• EXERCISE MATERIAL
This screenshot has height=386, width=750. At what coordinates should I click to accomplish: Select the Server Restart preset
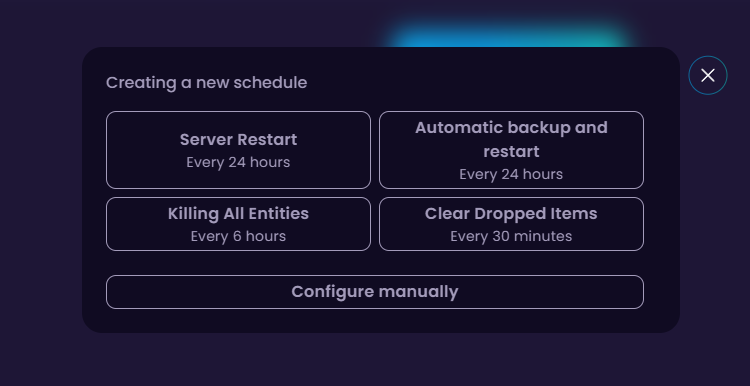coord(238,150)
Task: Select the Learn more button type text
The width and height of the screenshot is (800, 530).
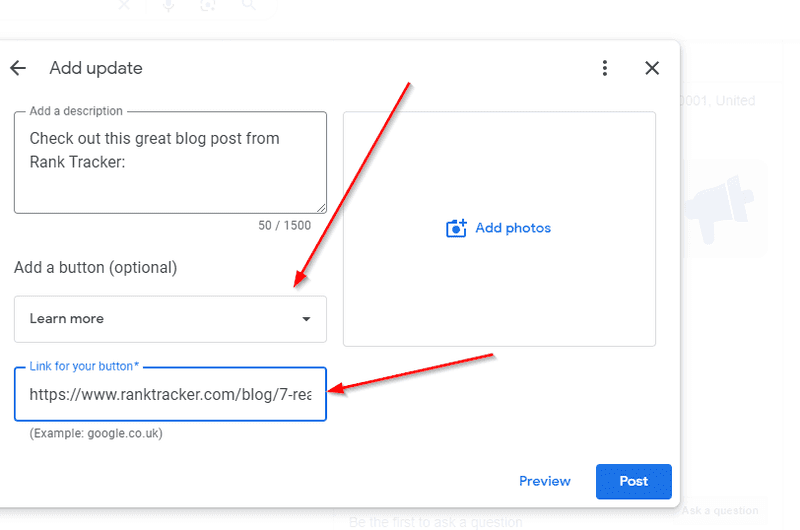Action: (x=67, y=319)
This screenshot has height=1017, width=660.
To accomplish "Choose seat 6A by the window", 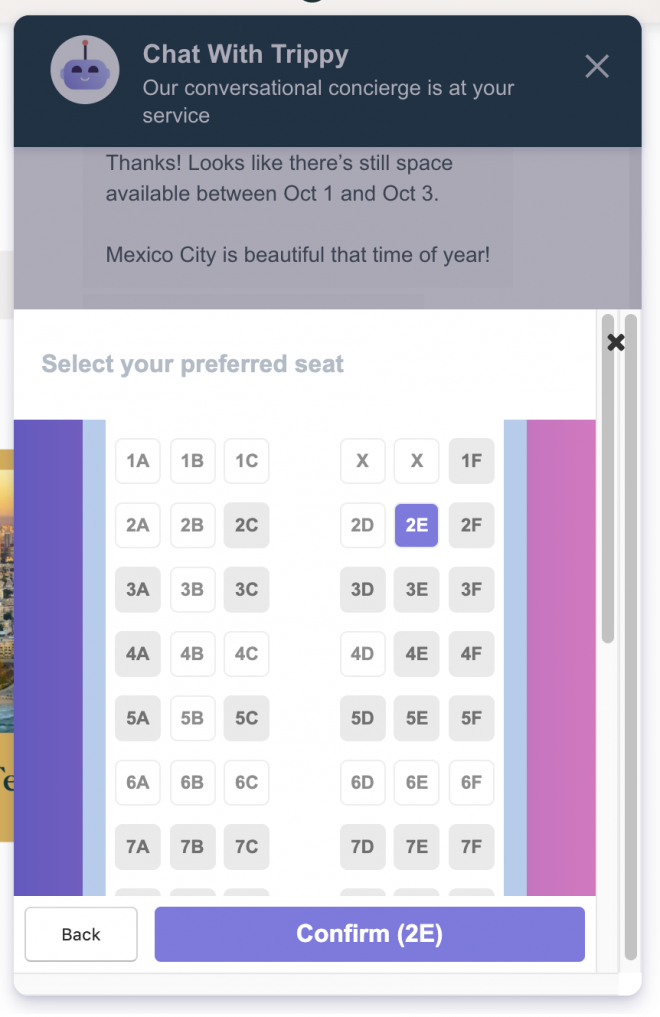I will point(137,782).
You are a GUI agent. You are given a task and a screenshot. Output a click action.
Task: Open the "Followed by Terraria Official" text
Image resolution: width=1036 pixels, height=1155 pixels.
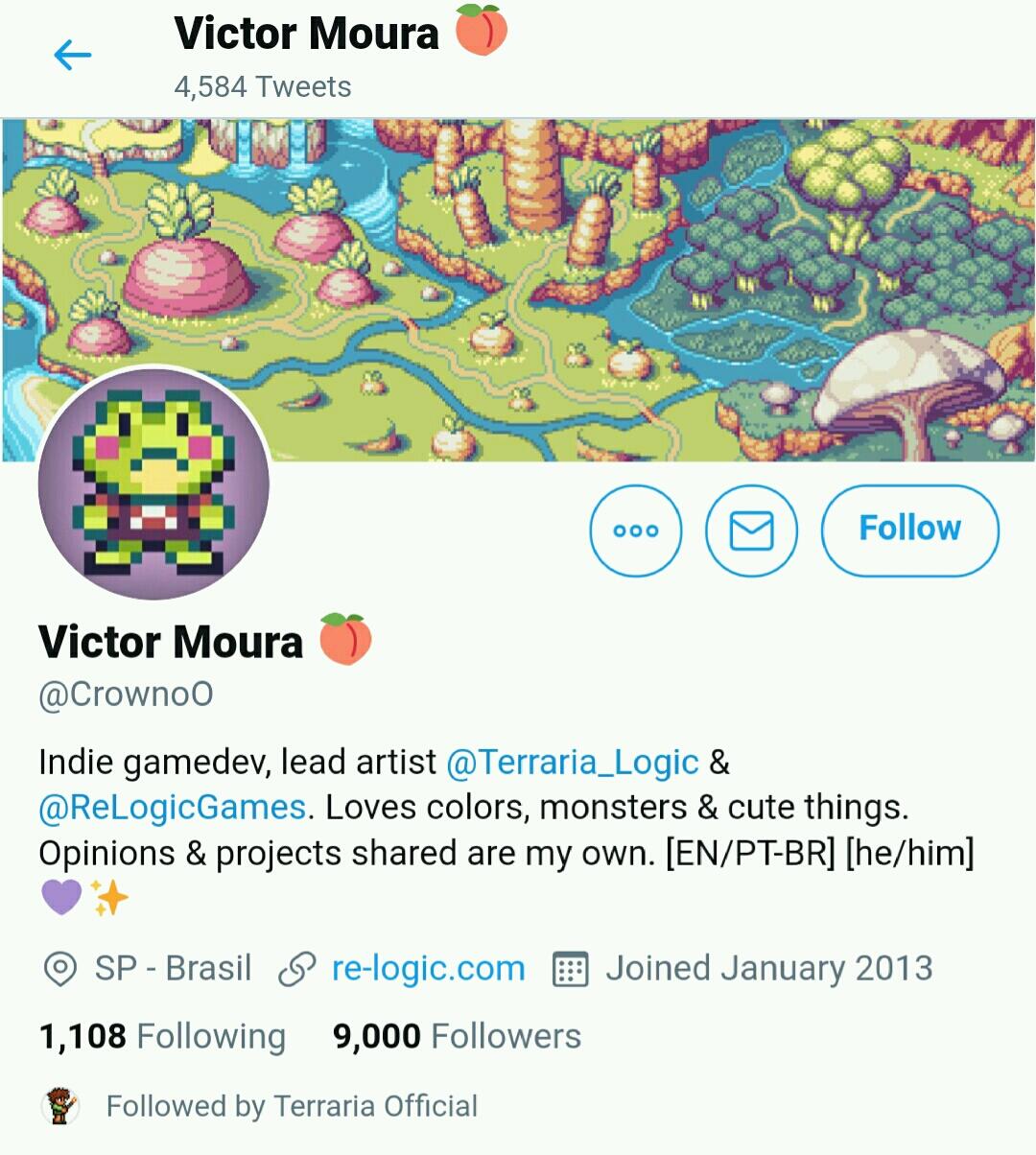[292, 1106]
...
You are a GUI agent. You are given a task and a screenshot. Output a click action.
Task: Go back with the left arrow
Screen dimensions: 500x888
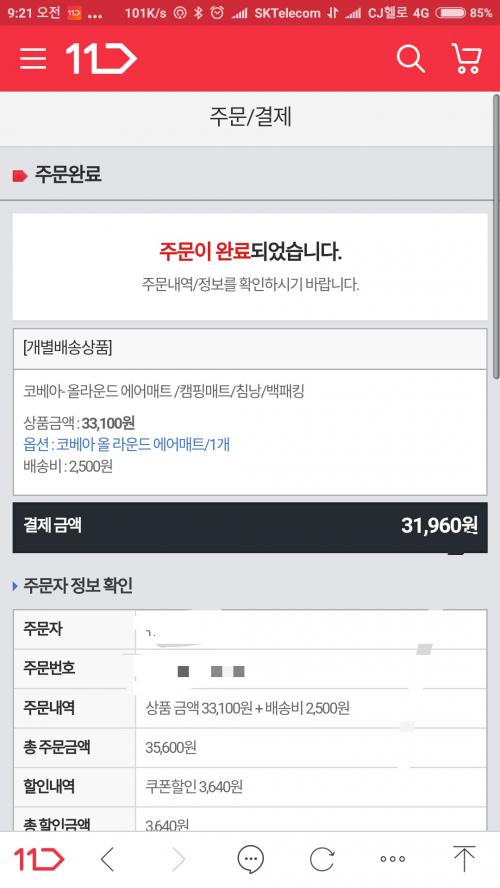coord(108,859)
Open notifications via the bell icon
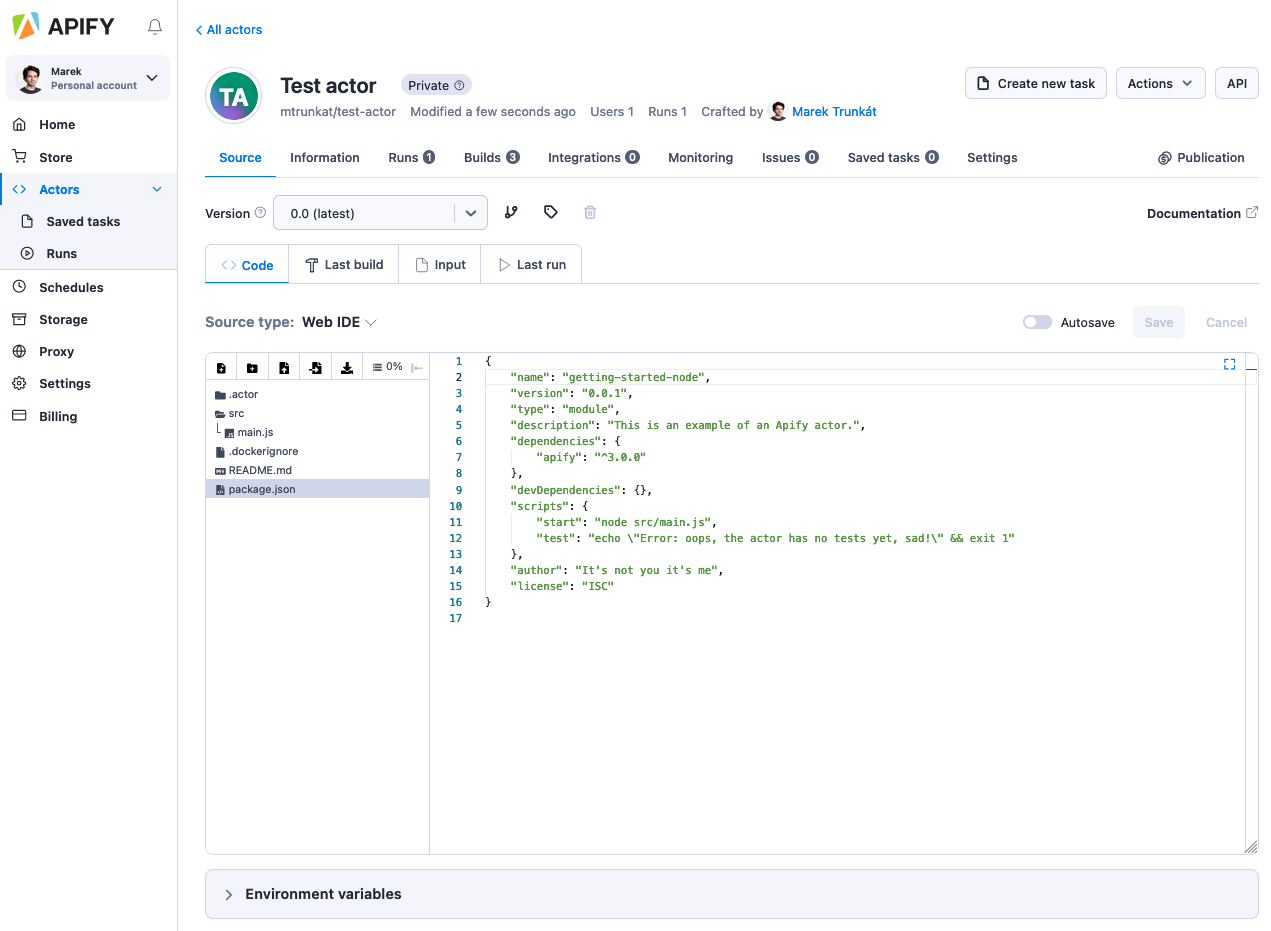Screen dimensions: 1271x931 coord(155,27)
==
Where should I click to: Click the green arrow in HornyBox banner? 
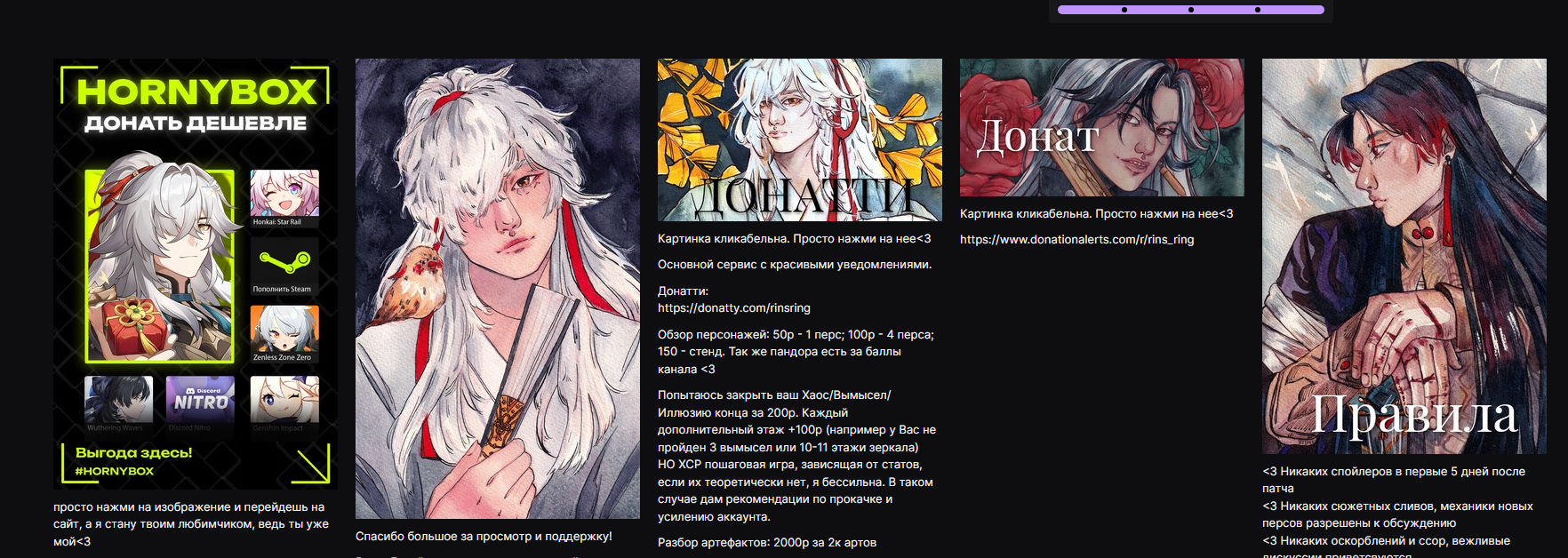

• TASK GOAL
Transcribe exactly the lines above, beginning at the one with "This screenshot has height=386, width=750." and going up to and including the one with "Task: Select the Learn more button type text". Pictures do not belong in the copy.

• SOLVED PROBLEM
This screenshot has height=386, width=750. At what coordinates should I click to accomplish: Select the Server Restart preset
coord(238,150)
Task: Select the Learn more button type text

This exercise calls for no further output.